賢い投資家たちは、低コストのETFなどを使った運用がコスト面で有利であり、結果として投資家リターンに繋がりうることを理解した。

しかし、どの商品を選択すべきかがわからない場合には「資産残高連動型」のアドバイザーからアドバイスを得る選択肢がある。米国では「RIA」と呼ばれる投資アドバイザーが広く認知され活躍している(Registered Investment Adviser、登録を受けた投資アドバイザー:投資助言業者)。米国のRIAの数は2万6000とも言われ、その95%のRIAが「資産残高連動型報酬」を採用している。

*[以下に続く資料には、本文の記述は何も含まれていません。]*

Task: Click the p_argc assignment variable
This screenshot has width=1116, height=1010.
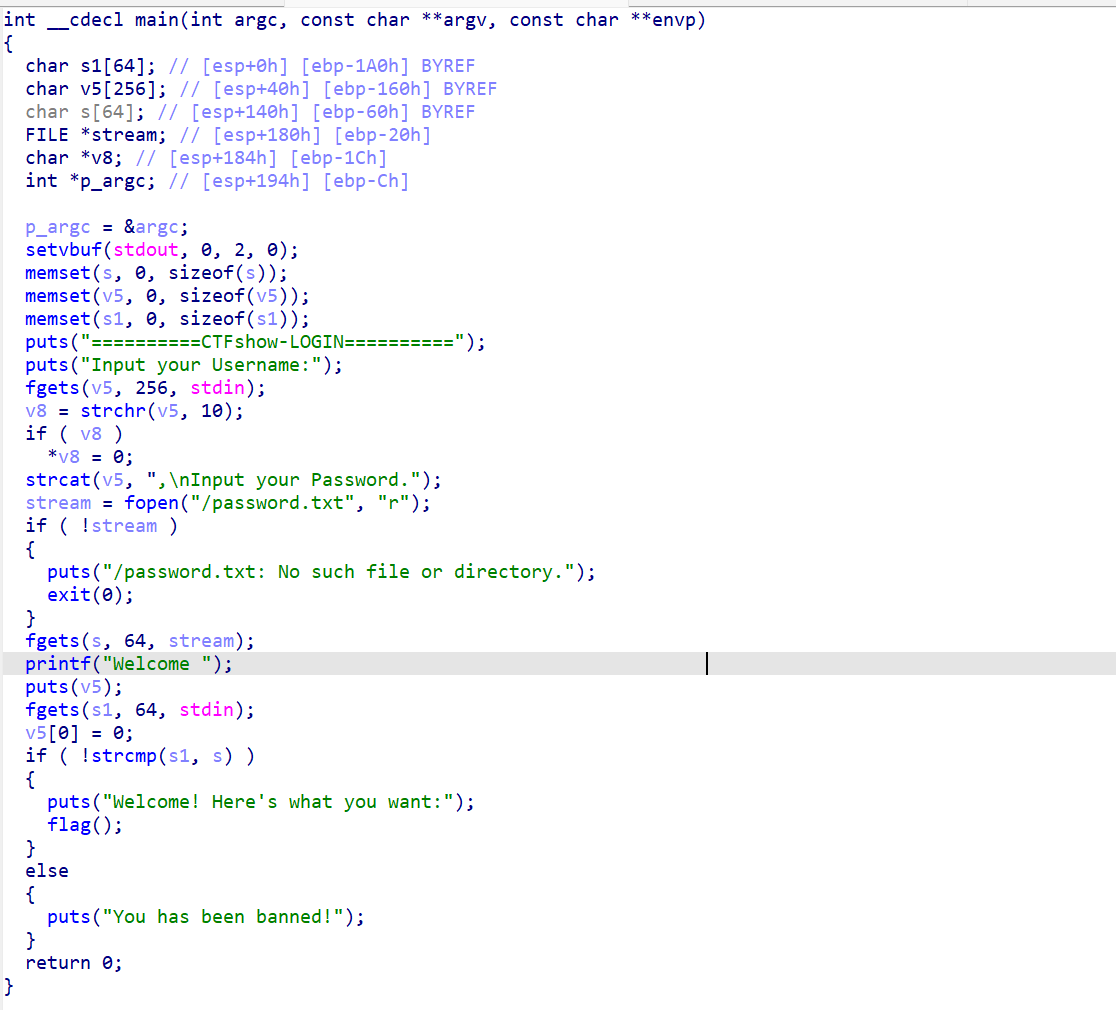Action: tap(58, 227)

販売手数料が高い場合にもRIAはその高い手数料を受け取ることが無い。RIAにとって重要なのは、顧客の契約資産残高の増加であり、そのためには高い手数料の商品はむしろ顧客の資産を減らす形になる可能性がある。米国の個人投資家の資産形成において、RIAなどの対面チャネルの貢献があったことは周知の事実となっている。

日本の富裕層が注目する「海外ETF」

リーマンショック後の2008年9月から2009年3月の間に、日本の投資家が購入・契約した金融商品を調査した野村総合研究所のアンケートによると、金融資産5億円超の「超富裕層」は海外ETFを挙げていた。

しかしその他の階層の投資家は海外、国内ともにETFを挙げていない。大口の資産運用を行う富裕層には様々な情報が集まり、結果として金融リテラシーが高まっていた。海外ETFは富裕層に選ばれていた。透明性、流動性、コストの面で投資対象に値するという判断をされたということだ。

ETFを志向するプライベート・バンカー

海外の事例だが、A氏は米系証券会社で1日12時間、推奨銘柄案内の電話をかけ続けた。手数料は稼いだが、顧客はそれほど儲かっていないことに気付く。A氏はETFを活用し、顧客の特性に合わせた資産配分を実施。顧客のリターンが向上し、2012年にはスイスの著名プライベート・バンクでトップのフィナンシャル・アドバイザーとなった。

かたやETFの優位性は本音ベースでは理解しつつも、ノルマ達成のために高い手数料の商品を販売している「プライベート・バンク」を名乗る金融機関が多く存在しているのも事実だ。販売商品は窓口と同じでありながら「立派な応接室」でプライベートバンキングを名乗っている金融機関も日本にはある。どちらが顧客サイドに立っているかは言うまでもないだろう。

高い手数料を顧客に払わせることを目的としたアドバイザーは米国では敬遠されている。米国の投資家の「高い金融リテラシー」と「アドバイスを対価」とする制度が顧客の資産形成に貢献してきた事実を知り、日本人も賢い投資家になって頂きたい。